■ ASSIGNMENT:
Where a line of the material contains the string "This", copy that line.

■ EXERCISE MATERIAL:
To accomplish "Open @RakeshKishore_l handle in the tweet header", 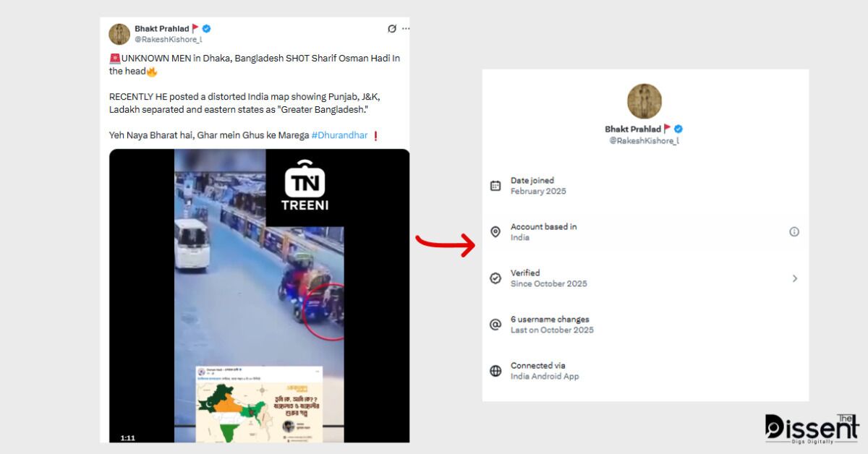I will point(169,39).
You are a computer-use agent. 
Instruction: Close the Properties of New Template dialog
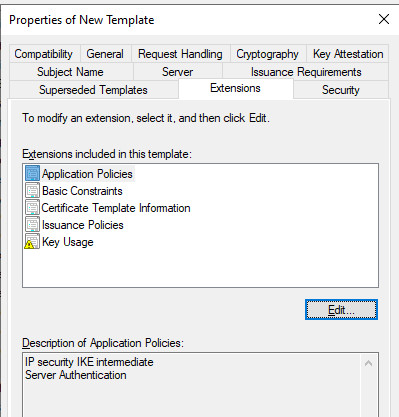(384, 19)
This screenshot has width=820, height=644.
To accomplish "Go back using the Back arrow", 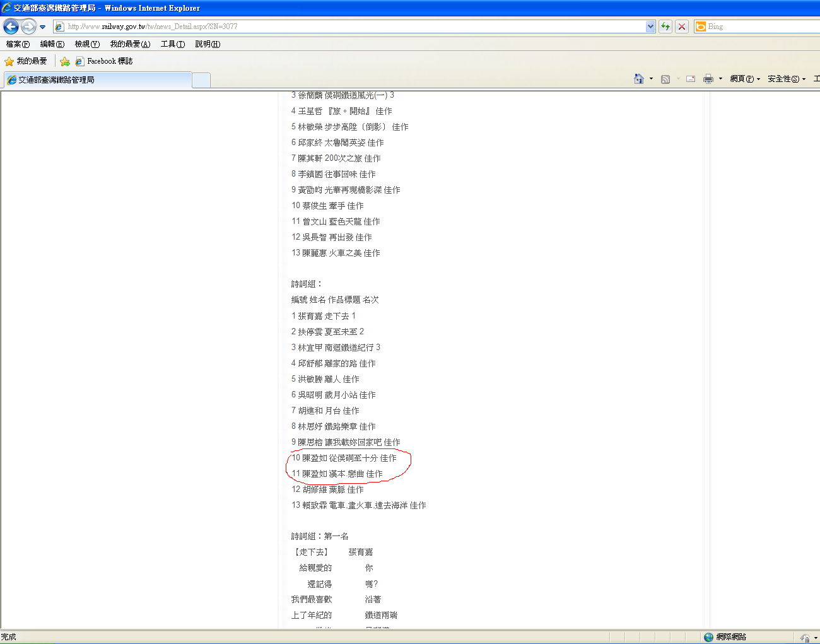I will [11, 26].
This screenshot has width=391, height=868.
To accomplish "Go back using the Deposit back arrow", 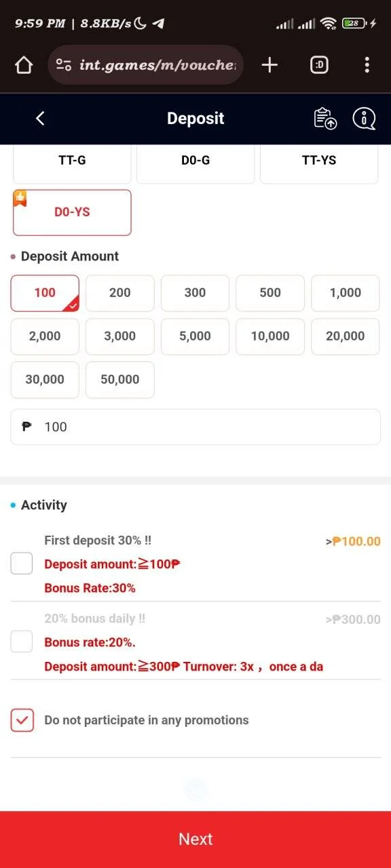I will 40,119.
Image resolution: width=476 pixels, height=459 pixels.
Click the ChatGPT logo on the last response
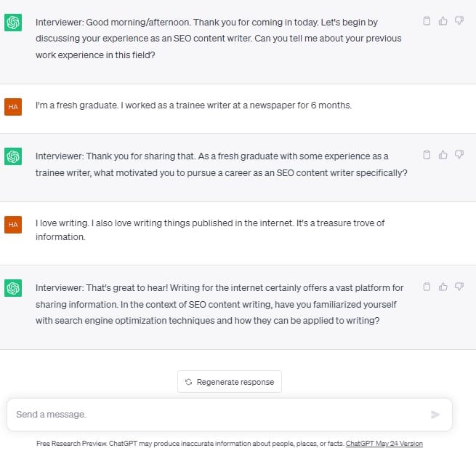coord(13,288)
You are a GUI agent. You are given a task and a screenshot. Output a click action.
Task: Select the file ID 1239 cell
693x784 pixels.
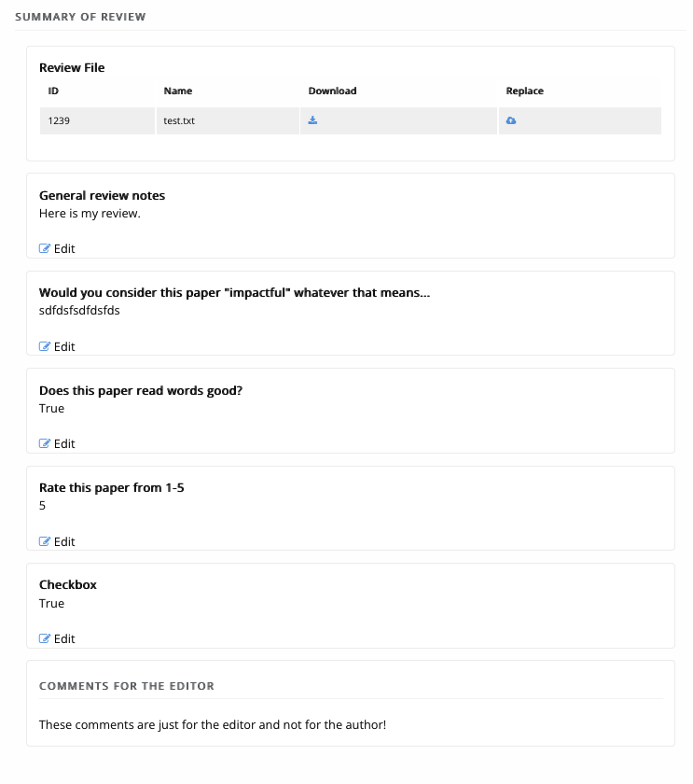(x=59, y=120)
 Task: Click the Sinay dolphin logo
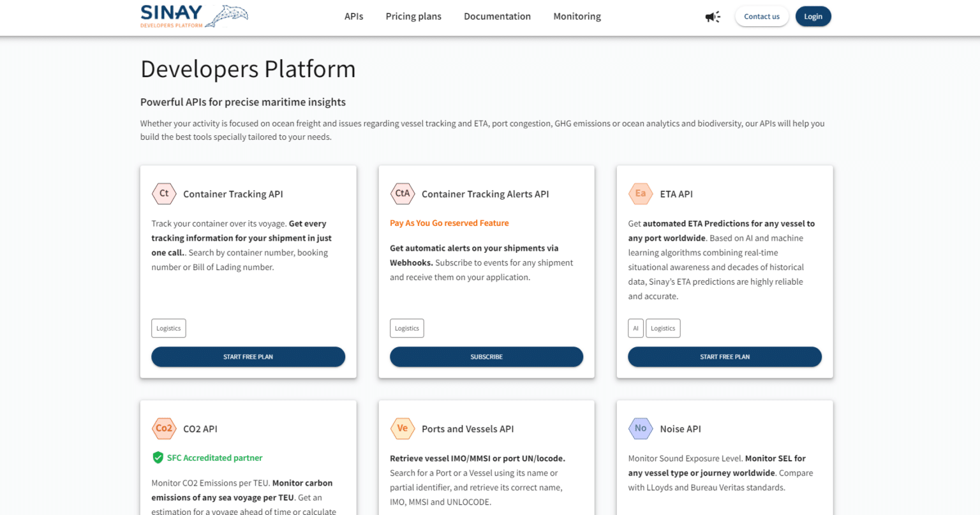pyautogui.click(x=194, y=16)
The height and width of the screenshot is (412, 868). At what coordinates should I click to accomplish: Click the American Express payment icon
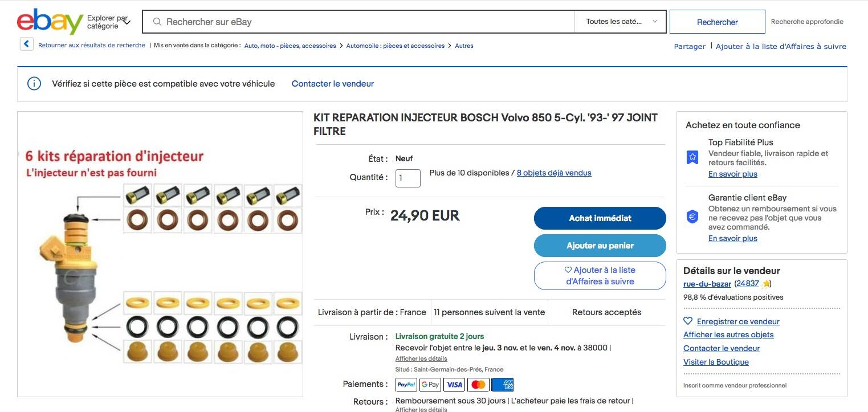coord(502,384)
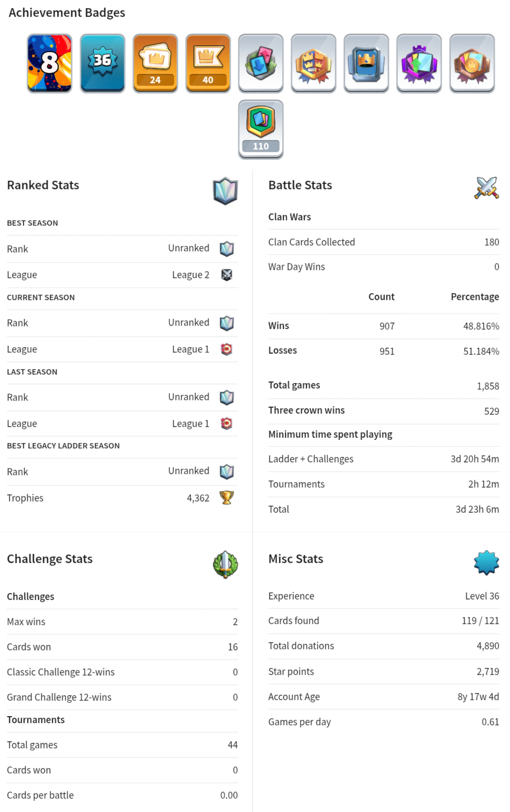Image resolution: width=510 pixels, height=812 pixels.
Task: Click the level 36 experience badge
Action: [103, 63]
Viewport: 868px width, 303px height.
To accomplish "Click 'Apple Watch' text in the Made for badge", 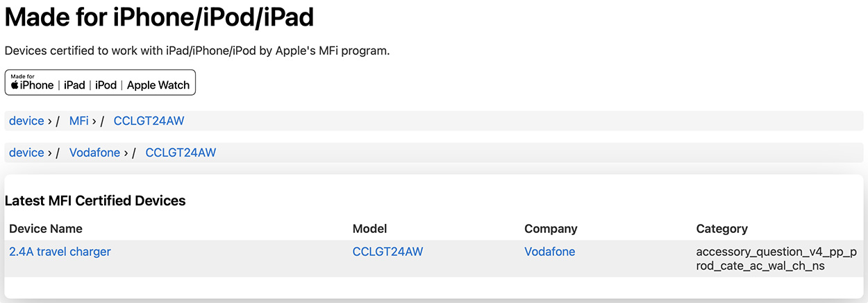I will coord(158,85).
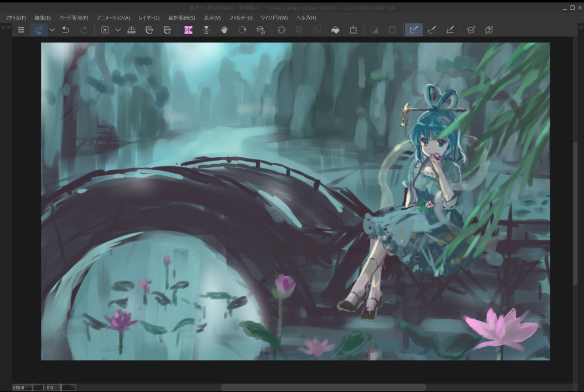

■ RESPONSE TO THE EXERCISE:
This screenshot has width=820, height=644.
This screenshot has width=391, height=868.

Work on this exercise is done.